As of 1987 there were over 20 synagogues in Greater Houston. As of 2016 there were over 40 synagogues in Greater Houston.

As of 1987, Congregation Beth Yeshurun, a Conservative Judaism temple, and the Reform Judaism congregations Beth Israel and Emanu-El are the largest synagogues in Houston. The Orthodox Judaism community includes several congregations: Chabad Lubavitch Center of Houston, the Sephardic Beth Rambam Congregation, Young Israel of Houston, Meyerland Minyan, and the Sephardic synagogue Torah Vachesed.

The United Orthodox Synagogues congregation formed in 1961 as a consolidation of three synagogues. It occupied the same building near Meyerland since its groundbreaking that year.
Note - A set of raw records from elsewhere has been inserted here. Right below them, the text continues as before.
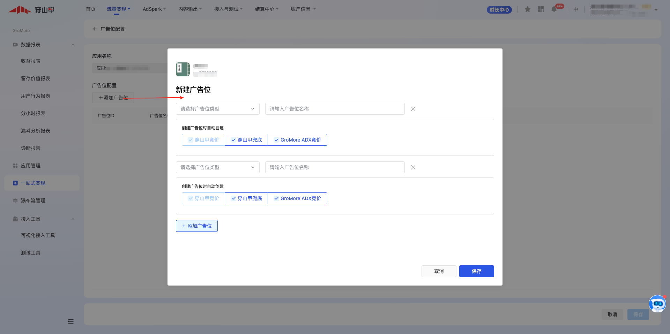Image resolution: width=670 pixels, height=334 pixels.
Task: Open the grid apps icon in header
Action: click(541, 9)
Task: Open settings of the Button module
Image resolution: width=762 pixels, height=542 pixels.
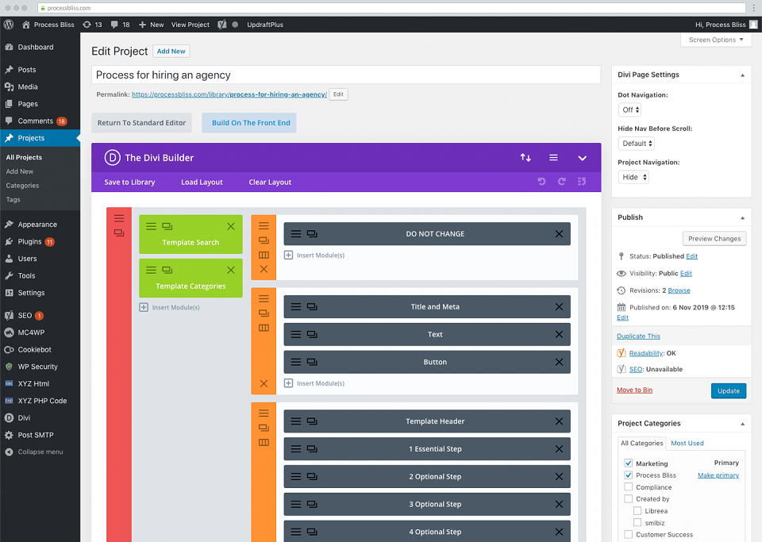Action: [296, 363]
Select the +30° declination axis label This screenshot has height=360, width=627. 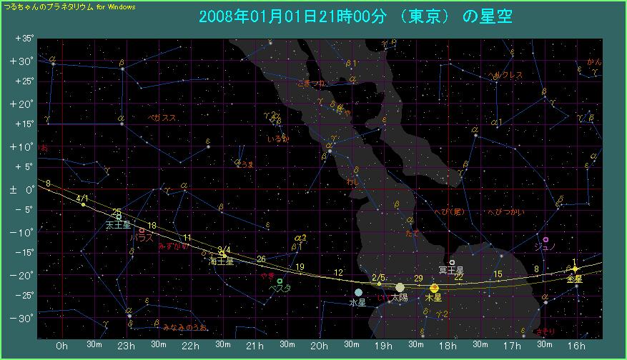tap(24, 61)
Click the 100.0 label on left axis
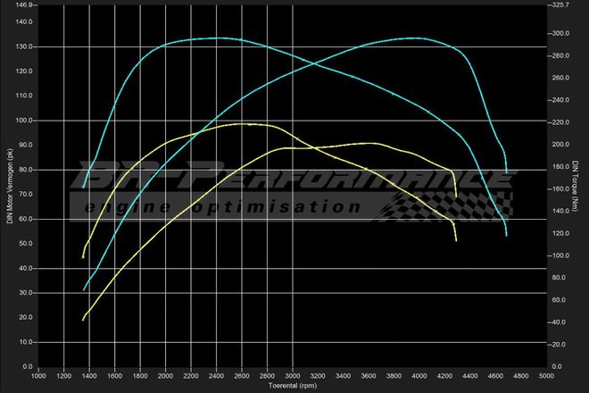Screen dimensions: 589x393 pos(24,121)
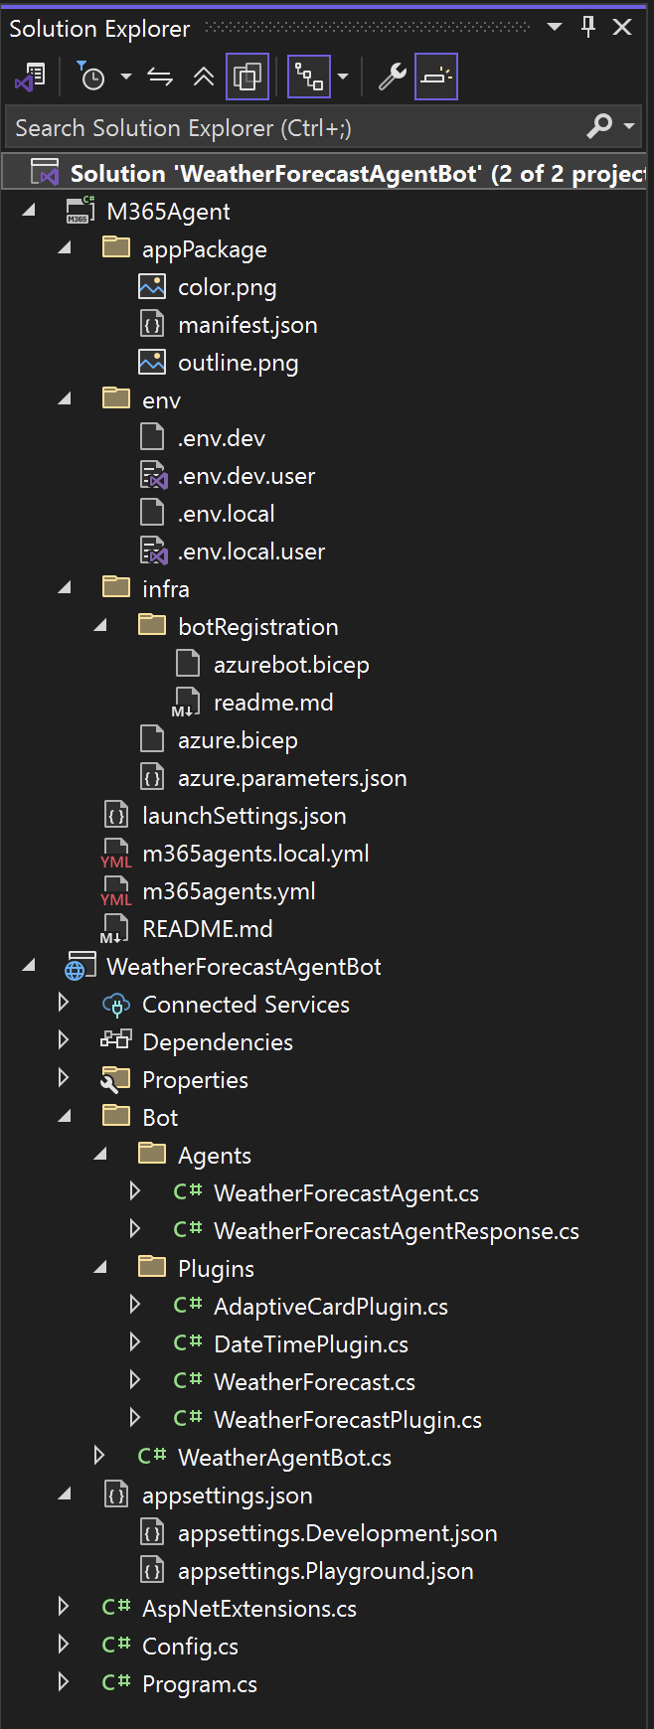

The building flooded during Memorial Day in 2015 and Tax Day in 2016. After Hurricane Harvey damaged the buildings in 2017, in December of that year the congregation's board decided to have the sanctuary and school building demolished; it would use the Freedman Hall building as the center of worship for the time being. As of 2018 the congregation has 300 people.

Congregation Emanu El Temple, using a Mid-Century Modern architectural style, was built in 1949.

By 2011 the Shul of Bellaire, a Chabad-Lubavitch, was established by Yossi Zaklikofsky in January 2011. It was the first Chabad-Lubavitch center in the city of Bellaire.

Congregation Or Ami is located in Westchase, in west Houston, in proximity to Greater Katy. As of 2018 the rabbi is Gideon Estes.

There are two Jewish places of worship in The Woodlands, Congregation Beth Shalom, established circa 1984. As of 2004 it had about 130 families, and it belongs to Reform Judaism. Its affiliated organizations are the Association of Reformed Congregations and the Union of American Hebrew Congregations. Chabad of The Woodlands was established in 2011 by Rabbi Mendel and Leah Blecher. It is a branch of the worldwide Chabad Lubavitch movement, offering traditional-style services to contemporary Jewish families. Chabad of The Woodlands inaugurated and sponsors the annual Chanukah on Market Street celebration, and established the first Jewish preschool in the area.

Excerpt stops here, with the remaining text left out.